Directions ▸
In the records below, rewrite the lines starting at the one that contains "support library (423, 393)" and ending at the one that contains "Android 13 (460, 2387)" as a Markdown table with the columns Row and Line. Number each row and leave out blank lines.

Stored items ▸
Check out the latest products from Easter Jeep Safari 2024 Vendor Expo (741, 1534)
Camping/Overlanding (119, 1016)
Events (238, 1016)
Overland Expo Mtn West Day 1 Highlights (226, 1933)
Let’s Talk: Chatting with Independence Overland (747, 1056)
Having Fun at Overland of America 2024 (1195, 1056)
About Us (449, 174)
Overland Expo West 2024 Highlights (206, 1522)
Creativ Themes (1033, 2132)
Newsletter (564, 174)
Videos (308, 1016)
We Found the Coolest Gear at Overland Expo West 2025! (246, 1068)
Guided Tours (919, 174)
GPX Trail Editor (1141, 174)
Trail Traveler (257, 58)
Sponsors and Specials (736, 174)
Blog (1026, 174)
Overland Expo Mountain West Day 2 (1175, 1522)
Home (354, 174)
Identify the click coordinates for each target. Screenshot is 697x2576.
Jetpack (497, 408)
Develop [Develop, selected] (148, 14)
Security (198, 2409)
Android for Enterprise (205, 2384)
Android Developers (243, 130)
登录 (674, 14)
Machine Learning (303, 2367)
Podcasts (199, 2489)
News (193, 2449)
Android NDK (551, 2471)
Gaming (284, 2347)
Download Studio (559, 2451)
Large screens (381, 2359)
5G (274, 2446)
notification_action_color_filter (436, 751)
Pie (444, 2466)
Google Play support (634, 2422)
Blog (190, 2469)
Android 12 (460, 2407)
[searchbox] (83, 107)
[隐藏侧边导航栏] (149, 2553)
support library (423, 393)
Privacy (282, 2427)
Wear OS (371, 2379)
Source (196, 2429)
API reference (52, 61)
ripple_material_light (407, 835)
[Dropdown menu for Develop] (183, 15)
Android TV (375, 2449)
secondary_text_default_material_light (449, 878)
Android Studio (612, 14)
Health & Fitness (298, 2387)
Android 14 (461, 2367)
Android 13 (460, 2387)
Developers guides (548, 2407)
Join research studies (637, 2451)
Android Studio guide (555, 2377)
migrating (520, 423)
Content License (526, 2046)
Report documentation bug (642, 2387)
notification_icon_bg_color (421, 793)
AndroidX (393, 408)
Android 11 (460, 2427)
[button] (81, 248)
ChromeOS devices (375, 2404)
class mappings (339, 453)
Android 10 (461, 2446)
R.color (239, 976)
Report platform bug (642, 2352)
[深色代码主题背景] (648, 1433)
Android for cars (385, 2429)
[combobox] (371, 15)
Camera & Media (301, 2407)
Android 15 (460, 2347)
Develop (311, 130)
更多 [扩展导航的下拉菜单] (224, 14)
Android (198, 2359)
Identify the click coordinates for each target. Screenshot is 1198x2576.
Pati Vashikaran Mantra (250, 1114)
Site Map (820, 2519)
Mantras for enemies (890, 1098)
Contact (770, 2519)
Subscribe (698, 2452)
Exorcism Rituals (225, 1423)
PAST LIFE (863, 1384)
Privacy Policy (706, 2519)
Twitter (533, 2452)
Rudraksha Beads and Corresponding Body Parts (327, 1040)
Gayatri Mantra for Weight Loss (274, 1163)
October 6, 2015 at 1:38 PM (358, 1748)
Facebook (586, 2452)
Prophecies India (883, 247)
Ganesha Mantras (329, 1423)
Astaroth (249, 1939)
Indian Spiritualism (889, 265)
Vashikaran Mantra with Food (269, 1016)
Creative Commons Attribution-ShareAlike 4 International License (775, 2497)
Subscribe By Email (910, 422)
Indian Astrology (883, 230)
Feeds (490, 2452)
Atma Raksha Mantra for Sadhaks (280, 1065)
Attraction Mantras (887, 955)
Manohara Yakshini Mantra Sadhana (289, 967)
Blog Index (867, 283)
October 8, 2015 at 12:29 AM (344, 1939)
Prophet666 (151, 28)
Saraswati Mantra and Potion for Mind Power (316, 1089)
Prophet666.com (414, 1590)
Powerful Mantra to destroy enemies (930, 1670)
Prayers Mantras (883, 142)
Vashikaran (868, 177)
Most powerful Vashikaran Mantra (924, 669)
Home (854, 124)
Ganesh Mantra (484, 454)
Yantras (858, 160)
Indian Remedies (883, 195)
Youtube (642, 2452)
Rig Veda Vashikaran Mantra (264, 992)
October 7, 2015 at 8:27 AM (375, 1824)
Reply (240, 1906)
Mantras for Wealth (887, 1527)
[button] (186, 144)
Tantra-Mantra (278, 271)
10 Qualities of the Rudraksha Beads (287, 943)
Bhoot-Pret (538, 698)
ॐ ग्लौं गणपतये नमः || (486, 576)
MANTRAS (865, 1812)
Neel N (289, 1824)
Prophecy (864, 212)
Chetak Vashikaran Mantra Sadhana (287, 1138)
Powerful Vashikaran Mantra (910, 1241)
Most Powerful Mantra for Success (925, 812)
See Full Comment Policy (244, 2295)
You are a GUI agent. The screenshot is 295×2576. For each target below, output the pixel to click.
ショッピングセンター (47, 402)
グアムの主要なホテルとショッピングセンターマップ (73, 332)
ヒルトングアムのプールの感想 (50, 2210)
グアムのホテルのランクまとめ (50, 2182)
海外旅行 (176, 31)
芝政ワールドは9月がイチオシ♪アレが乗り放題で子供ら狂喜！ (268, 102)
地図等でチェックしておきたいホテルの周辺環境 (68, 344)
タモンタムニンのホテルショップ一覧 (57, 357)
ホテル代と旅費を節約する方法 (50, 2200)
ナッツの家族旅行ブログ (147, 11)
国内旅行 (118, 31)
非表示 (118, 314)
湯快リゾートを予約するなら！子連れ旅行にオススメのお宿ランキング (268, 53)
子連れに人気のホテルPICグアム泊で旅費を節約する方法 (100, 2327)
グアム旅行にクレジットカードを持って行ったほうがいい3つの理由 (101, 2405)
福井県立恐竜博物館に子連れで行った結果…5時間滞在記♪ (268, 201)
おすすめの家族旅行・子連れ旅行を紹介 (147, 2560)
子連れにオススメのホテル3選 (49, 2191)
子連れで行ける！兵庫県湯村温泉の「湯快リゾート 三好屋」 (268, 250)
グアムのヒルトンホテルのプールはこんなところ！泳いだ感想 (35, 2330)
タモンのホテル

Output ▸
| Row | Line |
|---|---|
| 1 | support library (423, 393) |
| 2 | Privacy (282, 2427) |
| 3 | Wear OS (371, 2379) |
| 4 | Source (196, 2429) |
| 5 | API reference (52, 61) |
| 6 | ripple_material_light (407, 835) |
| 7 | [Dropdown menu for Develop] (183, 15) |
| 8 | Android TV (375, 2449) |
| 9 | secondary_text_default_material_light (449, 878) |
| 10 | Android Studio (612, 14) |
| 11 | Health & Fitness (298, 2387) |
| 12 | Android 14 (461, 2367) |
| 13 | Android 13 (460, 2387) |